Им с Переводчицей постоянно встречаются в пути какие-то люди, которые идут навстречу по туманным улицам, этажам, коридорам, входят и выходят на остановках из общественного транспорта, и среди множества чужих лиц то и дело мелькают знакомые: то разболтанный парень в спортивной куртке и лыжной шапочке, то сердитый и строгий на вид научный работник в кожаном пальто, то молодящийся старик с похотливым взглядом и нервически прыгающей щеточкой седых усов…

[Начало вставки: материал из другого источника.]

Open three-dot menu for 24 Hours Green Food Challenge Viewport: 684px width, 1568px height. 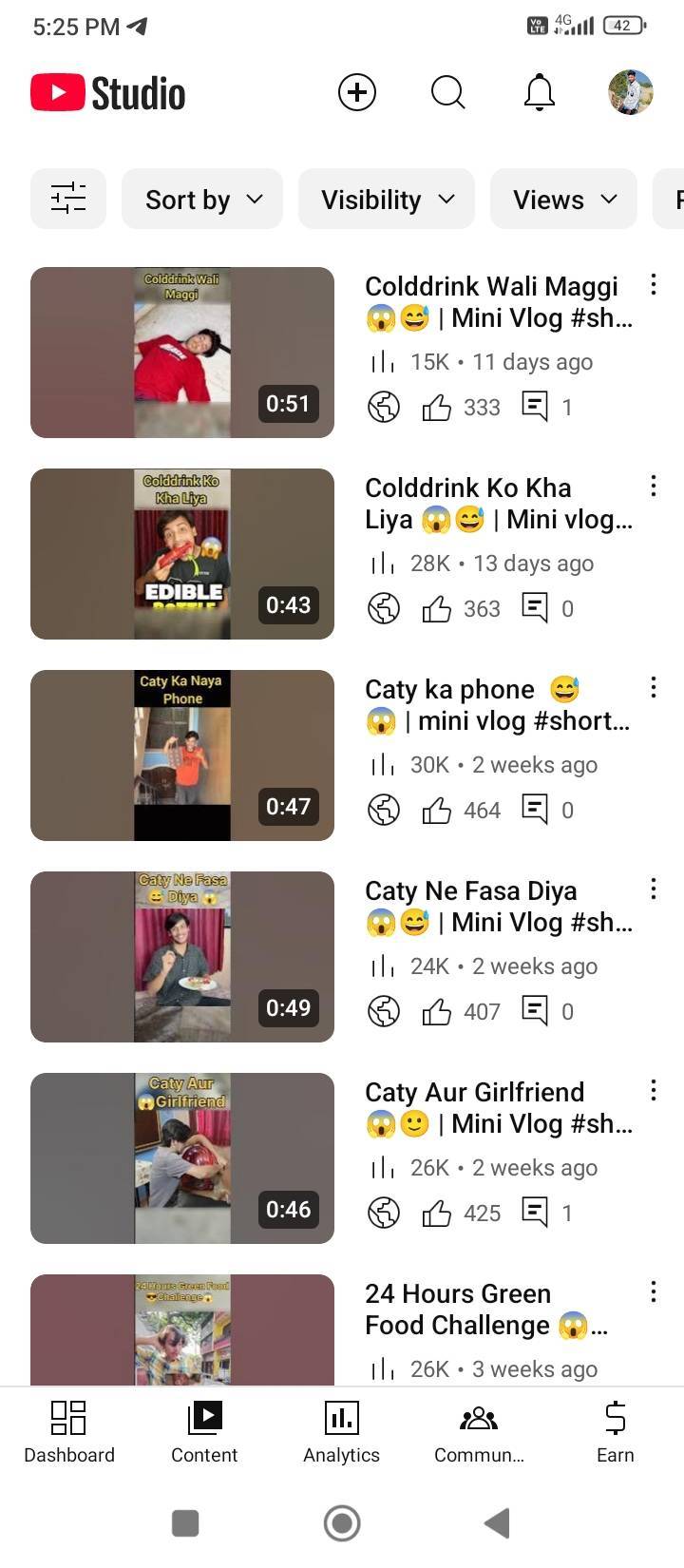point(654,1291)
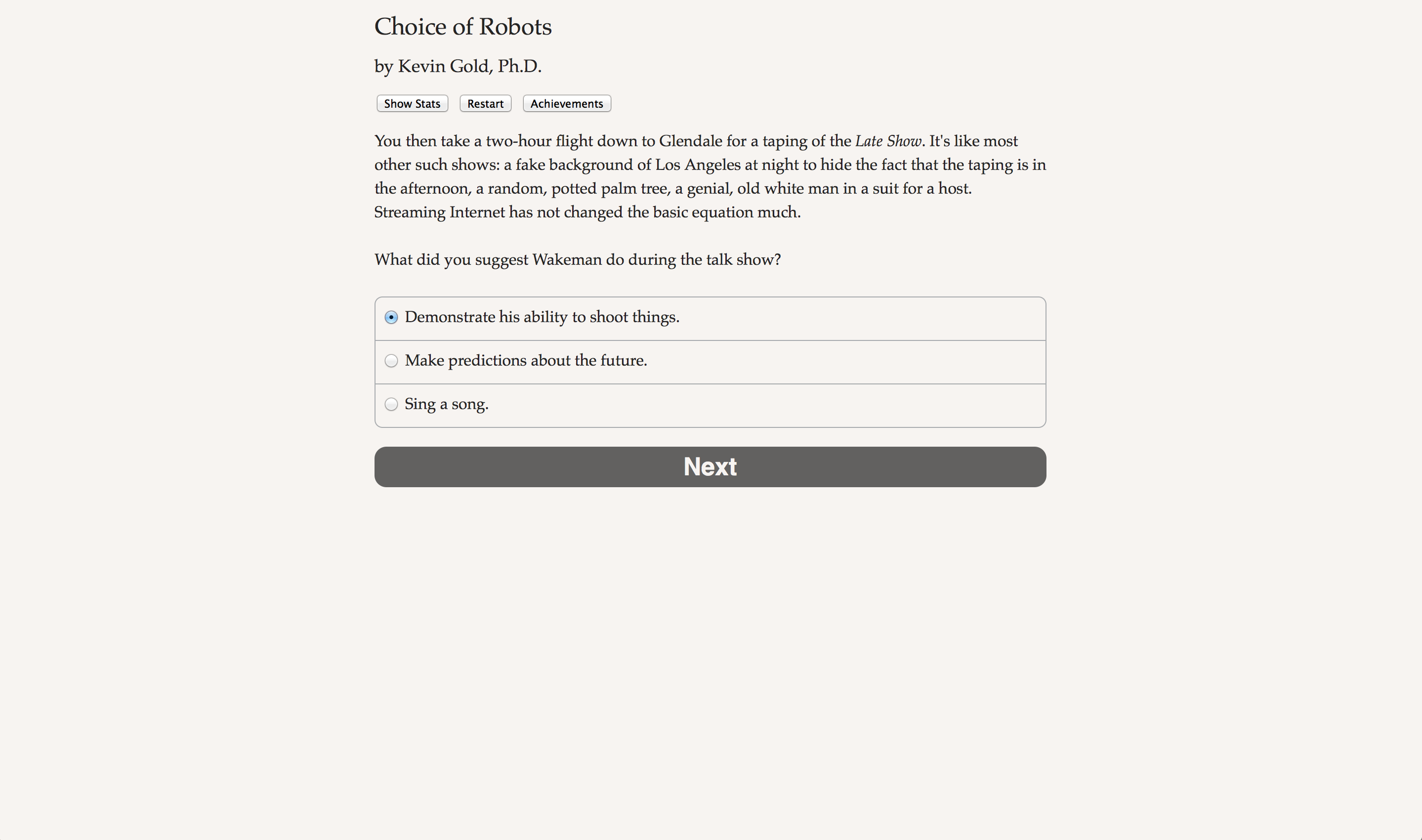Pick the 'Sing a song' radio button
1422x840 pixels.
coord(391,405)
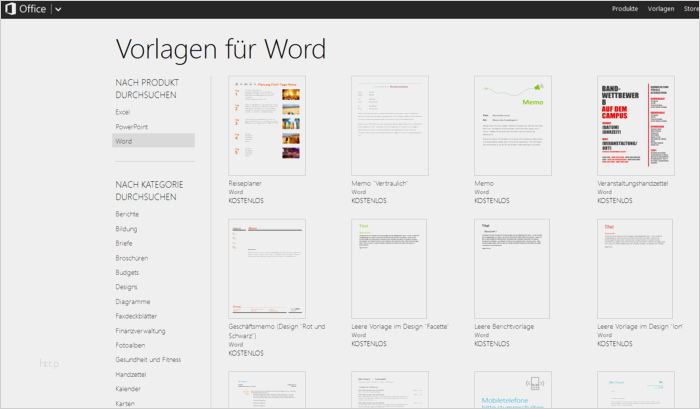This screenshot has width=700, height=409.
Task: Select the highlighted Word product filter
Action: click(154, 141)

Издатель, сидящий напротив в обтянутом серым букле мягком кресле, понимающе кивает, проявляет заметный интерес, помешивает ложечкой остывающий кофе. Платон Николаевич продолжает делиться своими творческими планами. Своими непрестанно ветвящимися идеями относительно книги, которую собирается написать, которую уже пишет. Белокурая Переводчица с трудом переводит его сбивчивую речь, наполненную самыми невероятными ассоциациями. Вид у нее усталый. Взгляд потухший. Синяки под глазами, как после бессонной ночи. Вместо живых красок лица — разводы косметики. Она уязвлена недавно сделанным ей грубым замечанием. Она к этому не привыкла. Она просто убита. Ей выражено недоверие. Ее профессиональное мастерство поставлено под сомнение. Писатель Усов обращается с ней как с последней девчонкой. Как с какой-нибудь путаной Евой…

Переводчица улыбается Издателю через силу, одними губами. Пытается сберечь остатки профессиональной и женской гордости. Переводчица теребит браслет, касается выпуклым крашеным ногтем выпуклой чечевицы крохотных часиков.